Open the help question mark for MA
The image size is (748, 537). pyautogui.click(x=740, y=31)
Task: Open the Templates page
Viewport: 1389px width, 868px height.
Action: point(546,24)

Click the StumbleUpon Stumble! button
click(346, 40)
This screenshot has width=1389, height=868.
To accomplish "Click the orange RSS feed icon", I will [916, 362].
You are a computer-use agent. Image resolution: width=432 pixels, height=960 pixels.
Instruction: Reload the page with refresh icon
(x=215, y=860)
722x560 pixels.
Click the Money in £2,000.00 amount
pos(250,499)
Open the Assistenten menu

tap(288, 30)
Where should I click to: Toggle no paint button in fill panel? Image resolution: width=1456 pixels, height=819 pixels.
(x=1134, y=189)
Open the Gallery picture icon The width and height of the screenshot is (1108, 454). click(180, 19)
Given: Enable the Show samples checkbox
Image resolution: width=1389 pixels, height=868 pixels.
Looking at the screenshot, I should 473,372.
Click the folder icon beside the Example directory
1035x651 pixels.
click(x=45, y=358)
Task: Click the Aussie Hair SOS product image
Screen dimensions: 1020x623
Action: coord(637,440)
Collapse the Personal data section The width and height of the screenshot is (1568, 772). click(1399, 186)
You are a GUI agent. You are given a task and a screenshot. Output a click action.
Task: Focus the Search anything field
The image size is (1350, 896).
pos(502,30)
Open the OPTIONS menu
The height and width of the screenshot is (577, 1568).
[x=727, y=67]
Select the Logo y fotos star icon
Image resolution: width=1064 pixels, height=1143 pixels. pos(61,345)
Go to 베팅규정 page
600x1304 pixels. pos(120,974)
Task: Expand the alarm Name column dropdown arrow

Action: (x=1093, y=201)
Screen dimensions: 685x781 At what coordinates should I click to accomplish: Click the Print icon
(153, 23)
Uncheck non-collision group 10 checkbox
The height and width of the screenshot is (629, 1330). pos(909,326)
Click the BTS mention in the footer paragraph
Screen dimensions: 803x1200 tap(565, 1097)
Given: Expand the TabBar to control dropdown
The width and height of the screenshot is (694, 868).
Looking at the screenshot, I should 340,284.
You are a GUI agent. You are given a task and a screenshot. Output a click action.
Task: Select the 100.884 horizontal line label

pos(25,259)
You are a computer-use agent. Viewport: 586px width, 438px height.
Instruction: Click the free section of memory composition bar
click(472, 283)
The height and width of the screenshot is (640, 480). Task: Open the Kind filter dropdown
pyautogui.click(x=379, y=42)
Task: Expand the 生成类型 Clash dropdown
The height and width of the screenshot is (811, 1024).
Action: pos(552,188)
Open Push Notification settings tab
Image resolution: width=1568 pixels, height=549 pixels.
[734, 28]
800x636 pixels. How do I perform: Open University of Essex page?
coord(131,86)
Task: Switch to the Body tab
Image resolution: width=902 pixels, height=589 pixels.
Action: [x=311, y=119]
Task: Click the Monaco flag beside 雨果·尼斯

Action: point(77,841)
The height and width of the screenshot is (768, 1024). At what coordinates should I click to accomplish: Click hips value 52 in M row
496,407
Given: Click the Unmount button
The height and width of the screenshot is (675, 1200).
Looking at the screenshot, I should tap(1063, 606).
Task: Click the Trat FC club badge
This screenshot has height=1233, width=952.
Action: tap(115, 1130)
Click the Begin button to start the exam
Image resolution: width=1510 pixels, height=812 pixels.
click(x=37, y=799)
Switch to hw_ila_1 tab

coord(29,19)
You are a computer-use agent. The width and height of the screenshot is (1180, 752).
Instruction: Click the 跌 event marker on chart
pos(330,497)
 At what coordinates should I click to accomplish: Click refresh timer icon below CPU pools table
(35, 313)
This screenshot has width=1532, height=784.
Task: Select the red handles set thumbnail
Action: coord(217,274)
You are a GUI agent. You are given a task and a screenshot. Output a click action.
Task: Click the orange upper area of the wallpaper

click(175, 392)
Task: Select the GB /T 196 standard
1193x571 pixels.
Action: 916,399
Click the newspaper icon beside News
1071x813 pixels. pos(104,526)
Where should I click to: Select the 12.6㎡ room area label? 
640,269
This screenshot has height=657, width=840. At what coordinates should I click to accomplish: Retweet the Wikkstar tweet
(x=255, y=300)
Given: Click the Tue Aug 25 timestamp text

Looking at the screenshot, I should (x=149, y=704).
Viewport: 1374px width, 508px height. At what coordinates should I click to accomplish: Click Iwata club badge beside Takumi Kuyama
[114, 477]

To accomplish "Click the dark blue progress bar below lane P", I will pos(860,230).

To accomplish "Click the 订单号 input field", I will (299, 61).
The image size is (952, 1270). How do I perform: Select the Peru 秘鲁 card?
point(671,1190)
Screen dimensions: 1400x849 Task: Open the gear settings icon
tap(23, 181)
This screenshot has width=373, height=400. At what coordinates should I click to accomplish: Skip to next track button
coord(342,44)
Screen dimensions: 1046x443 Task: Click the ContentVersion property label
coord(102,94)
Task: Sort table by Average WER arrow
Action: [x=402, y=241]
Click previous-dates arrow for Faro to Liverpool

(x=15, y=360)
=-=-=-=-=
Required action >> Write the records out once more, word for word.

Result for this task >>
Open the help question mark for MA
The image size is (748, 537). pyautogui.click(x=740, y=31)
Task: Open the Templates page
Viewport: 1389px width, 868px height.
Action: point(546,24)

Click the StumbleUpon Stumble! button
click(346, 40)
This screenshot has width=1389, height=868.
To accomplish "Click the orange RSS feed icon", I will [916, 362].
You are a computer-use agent. Image resolution: width=432 pixels, height=960 pixels.
Instruction: Reload the page with refresh icon
(x=215, y=860)
722x560 pixels.
Click the Money in £2,000.00 amount
pos(250,499)
Open the Assistenten menu

tap(288, 30)
Where should I click to: Toggle no paint button in fill panel? Image resolution: width=1456 pixels, height=819 pixels.
(x=1134, y=189)
Open the Gallery picture icon The width and height of the screenshot is (1108, 454). click(180, 19)
Given: Enable the Show samples checkbox
Image resolution: width=1389 pixels, height=868 pixels.
Looking at the screenshot, I should 473,372.
Click the folder icon beside the Example directory
1035x651 pixels.
click(x=45, y=358)
Task: Click the Aussie Hair SOS product image
Screen dimensions: 1020x623
Action: coord(637,440)
Collapse the Personal data section The width and height of the screenshot is (1568, 772). click(1399, 186)
You are a GUI agent. You are given a task and a screenshot. Output a click action.
Task: Focus the Search anything field
The image size is (1350, 896).
pos(502,30)
Open the OPTIONS menu
The height and width of the screenshot is (577, 1568).
[x=727, y=67]
Select the Logo y fotos star icon
Image resolution: width=1064 pixels, height=1143 pixels. pos(61,345)
Go to 베팅규정 page
600x1304 pixels. pos(120,974)
Task: Expand the alarm Name column dropdown arrow

Action: (x=1093, y=201)
Screen dimensions: 685x781 At what coordinates should I click to accomplish: Click the Print icon
(153, 23)
Uncheck non-collision group 10 checkbox
The height and width of the screenshot is (629, 1330). pos(909,326)
Click the BTS mention in the footer paragraph
Screen dimensions: 803x1200 tap(565, 1097)
Given: Expand the TabBar to control dropdown
The width and height of the screenshot is (694, 868).
Looking at the screenshot, I should 340,284.
You are a GUI agent. You are given a task and a screenshot. Output a click action.
Task: Select the 100.884 horizontal line label

pos(25,259)
You are a computer-use agent. Viewport: 586px width, 438px height.
Instruction: Click the free section of memory composition bar
click(472, 283)
The height and width of the screenshot is (640, 480). Task: Open the Kind filter dropdown
pyautogui.click(x=379, y=42)
Task: Expand the 生成类型 Clash dropdown
The height and width of the screenshot is (811, 1024).
Action: pos(552,188)
Open Push Notification settings tab
Image resolution: width=1568 pixels, height=549 pixels.
[734, 28]
800x636 pixels. How do I perform: Open University of Essex page?
coord(131,86)
Task: Switch to the Body tab
Image resolution: width=902 pixels, height=589 pixels.
Action: [x=311, y=119]
Task: Click the Monaco flag beside 雨果·尼斯

Action: point(77,841)
The height and width of the screenshot is (768, 1024). At what coordinates should I click to accomplish: Click hips value 52 in M row
496,407
Given: Click the Unmount button
The height and width of the screenshot is (675, 1200).
Looking at the screenshot, I should tap(1063, 606).
Task: Click the Trat FC club badge
This screenshot has height=1233, width=952.
Action: tap(115, 1130)
Click the Begin button to start the exam
Image resolution: width=1510 pixels, height=812 pixels.
click(x=37, y=799)
Switch to hw_ila_1 tab

coord(29,19)
You are a computer-use agent. The width and height of the screenshot is (1180, 752).
Instruction: Click the 跌 event marker on chart
pos(330,497)
 At what coordinates should I click to accomplish: Click refresh timer icon below CPU pools table
(35, 313)
This screenshot has width=1532, height=784.
Task: Select the red handles set thumbnail
Action: coord(217,274)
You are a GUI agent. You are given a task and a screenshot. Output a click action.
Task: Click the orange upper area of the wallpaper

click(175, 392)
Task: Select the GB /T 196 standard
1193x571 pixels.
Action: 916,399
Click the newspaper icon beside News
1071x813 pixels. pos(104,526)
Where should I click to: Select the 12.6㎡ room area label? 
640,269
This screenshot has height=657, width=840. At what coordinates should I click to accomplish: Retweet the Wikkstar tweet
(x=255, y=300)
Given: Click the Tue Aug 25 timestamp text

Looking at the screenshot, I should (x=149, y=704).
Viewport: 1374px width, 508px height. At what coordinates should I click to accomplish: Click Iwata club badge beside Takumi Kuyama
[114, 477]

To accomplish "Click the dark blue progress bar below lane P", I will pos(860,230).

To accomplish "Click the 订单号 input field", I will (299, 61).
The image size is (952, 1270). How do I perform: Select the Peru 秘鲁 card?
point(671,1190)
Screen dimensions: 1400x849 Task: Open the gear settings icon
tap(23, 181)
This screenshot has width=373, height=400. At what coordinates should I click to accomplish: Skip to next track button
coord(342,44)
Screen dimensions: 1046x443 Task: Click the ContentVersion property label
coord(102,94)
Task: Sort table by Average WER arrow
Action: [x=402, y=241]
Click previous-dates arrow for Faro to Liverpool

(x=15, y=360)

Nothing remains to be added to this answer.